Institute for Global Labour and Human Rights Report: AT&T, Motorola, Wal-Mart Cheat Workers at Brutal VTech Sweatshop in China
NEW YORK and PITTSBURGH, June 20, 2012 /PRNewswire-USNewswire/ -- Another industry lost. As of 2008, phones are no longer made in the United States.
Today the Institute for Global Labour and Human Rights is releasing an in-depth report, "VTech Sweatshop in China; AT&T, Motorola, Wal-Mart and others Endorse the China Model."
From the Report: A Rare Inside Glimpse—China's Workers Speak Out:
- "VTech is a workshop of blood and tears."
- "If I stay any longer, I'm going to jump off our dorm like the Foxconn workers do."
- "This kind of work-related suicide jump happens a lot at VTech."
- "Sometimes I want to die. I work like hell every day for such a dull life. I can't find a reason to live. Given that living is too tiring, seeking death might not be a silly thing!"
According to the report:
- At VTech, 30,000 workers toil 12 to 15 hours a day, from 7:30 a.m. to 7:30 or 10:30 p.m. All overtime is mandatory, exceeding China's overtime limit by 237 to 273 percent!
- Workers are forced to stand all day. It is exhausting and their feet swell up.
- Assembly line workers must race to complete one operation every 2.25 to 2.8 seconds—17,600 operations a day and 105,600 operations a week.
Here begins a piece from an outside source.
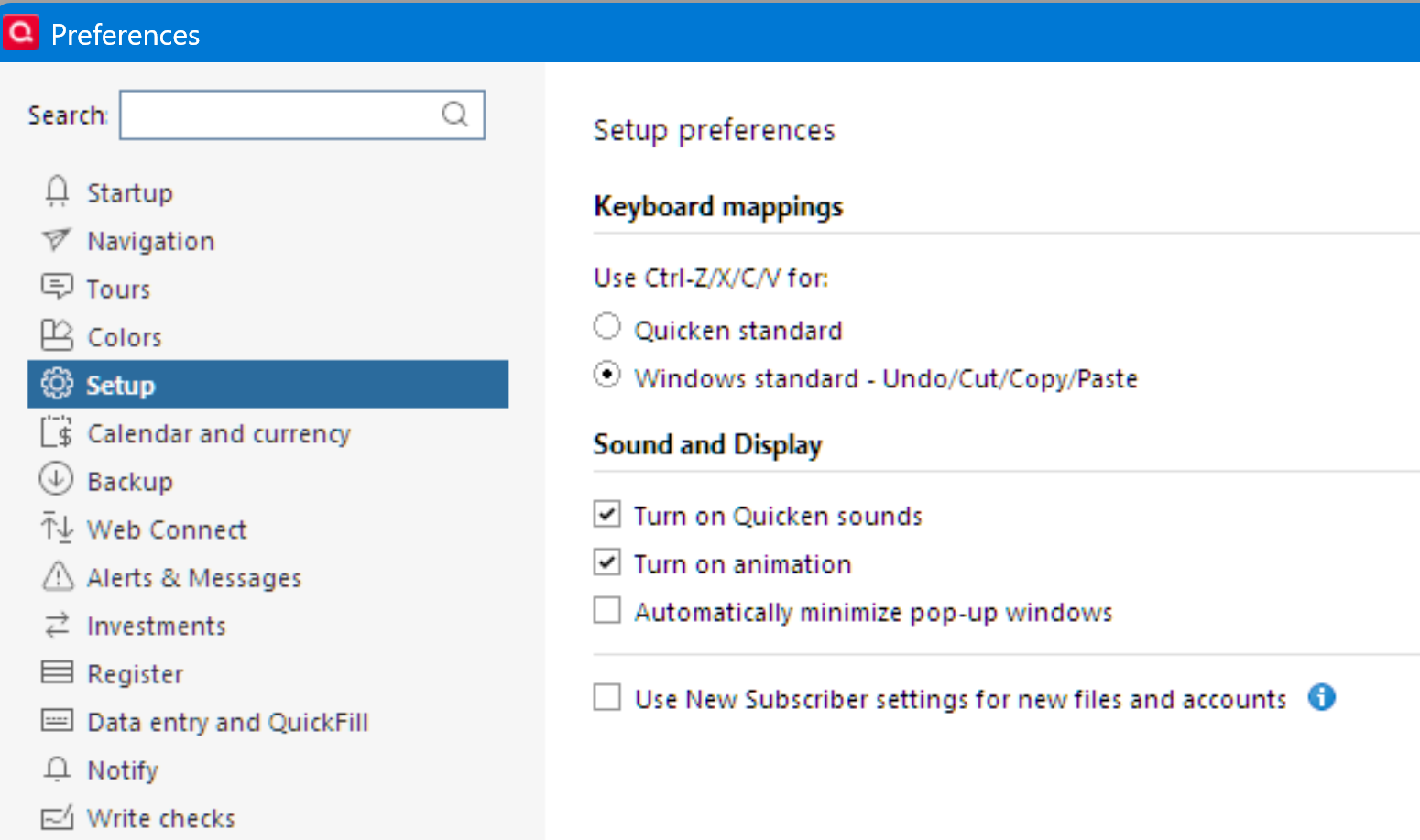Image resolution: width=1420 pixels, height=840 pixels.
Task: Select Windows standard Undo/Cut/Copy/Paste option
Action: click(606, 376)
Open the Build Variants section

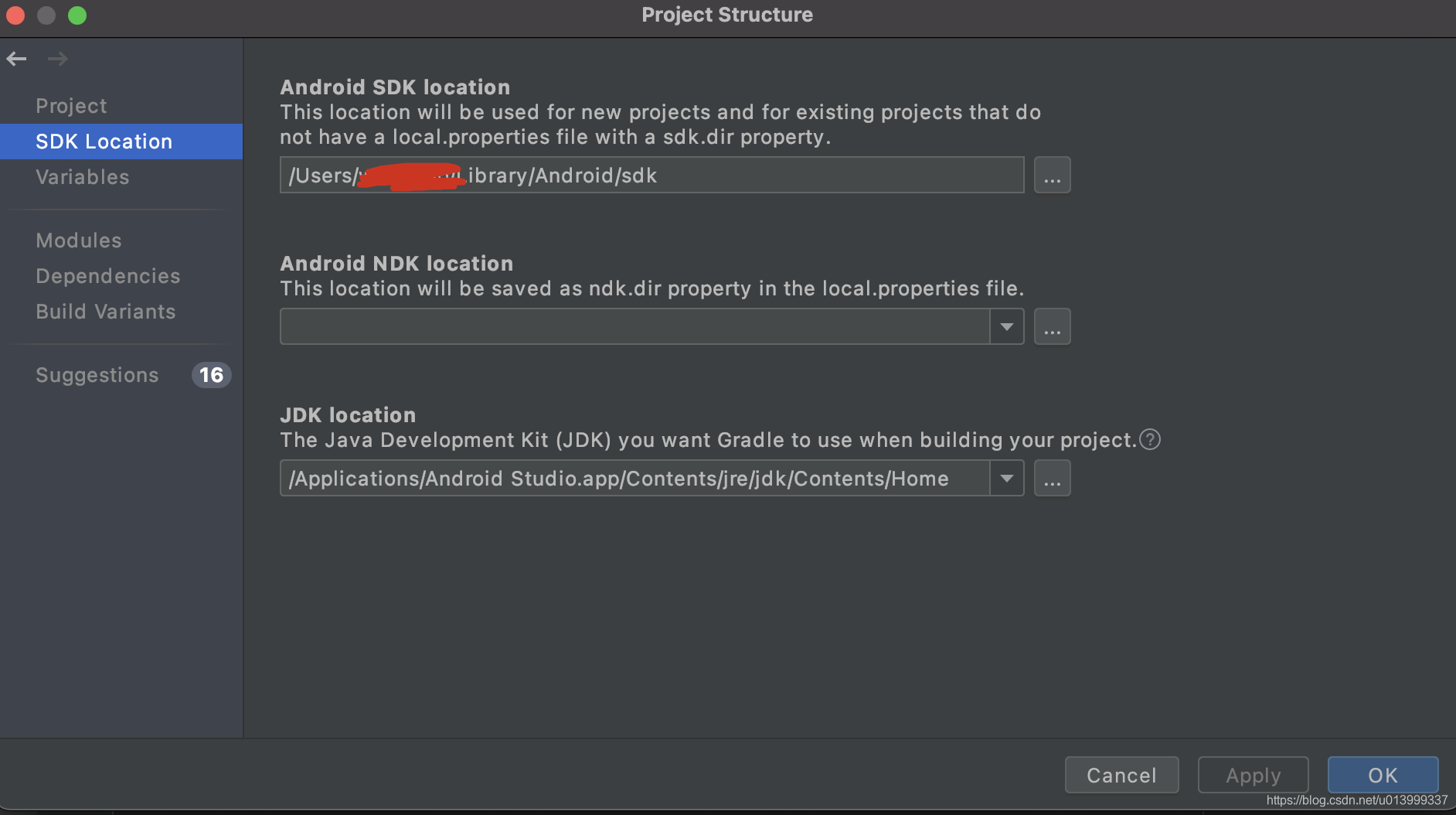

The work is furious, exhausting and mind-numbing.
- Acting as factory police, security guards often beat the workers.
- Workers are so exhausted they cut their lunch break short in order to race back to sleep under their work benches.
- The $1.09 an hour wage is below subsistence levels, trapping the workers in primitive dorms they describe as "pigsties," where they sleep on plywood bunk beds without mattresses and use plastic buckets to wash themselves.
- Cafeteria food is "awful" and often includes potatoes that are rotten.
- Workers failing to meet their mandatory production goals are forced to keep working without pay.
- VTech issues "Employee Criminal Records," and hands out demerits and stiff fines for perceived infractions of company rules.
- VTech management appears to be cheating its workers of between $7.4 and $12.3 million in social security health and pension benefits each year.
- Conditions are so harsh and cruel at VTech that some 80 percent of the workers flee each year!
- "Bathroom Democracy" is breaking out at VTech, where the bathroom walls are the only place workers can speak without fear. It's hard to imagine how desperate and angry the workers are. One worker wrote: "Don't be too cocky as managers. One day you will die at the factory gate." (No managers have been assaulted at VTech. But the workers are filled with anger and resentment at how they are treated.)
- "VTech is a nasty and cruel sweatshop, which has been exploiting workers for years," said Charles Kernaghan, director of the Institute for Global Labour and Human Rights. "It is sad that powerful corporations like AT&T, Motorola and Wal-Mart have not lifted a finger to demand that even China's weak labor laws be respected. This is one of the reasons that the U.S. had a $295.5 billion trade deficit with China in 2011, which cost 2.8 million Americans their jobs. If nothing changes, we will be locked into the Race to the Bottom, as workers compete based on who will accept the lowest wages, the least benefits and most miserable working conditions."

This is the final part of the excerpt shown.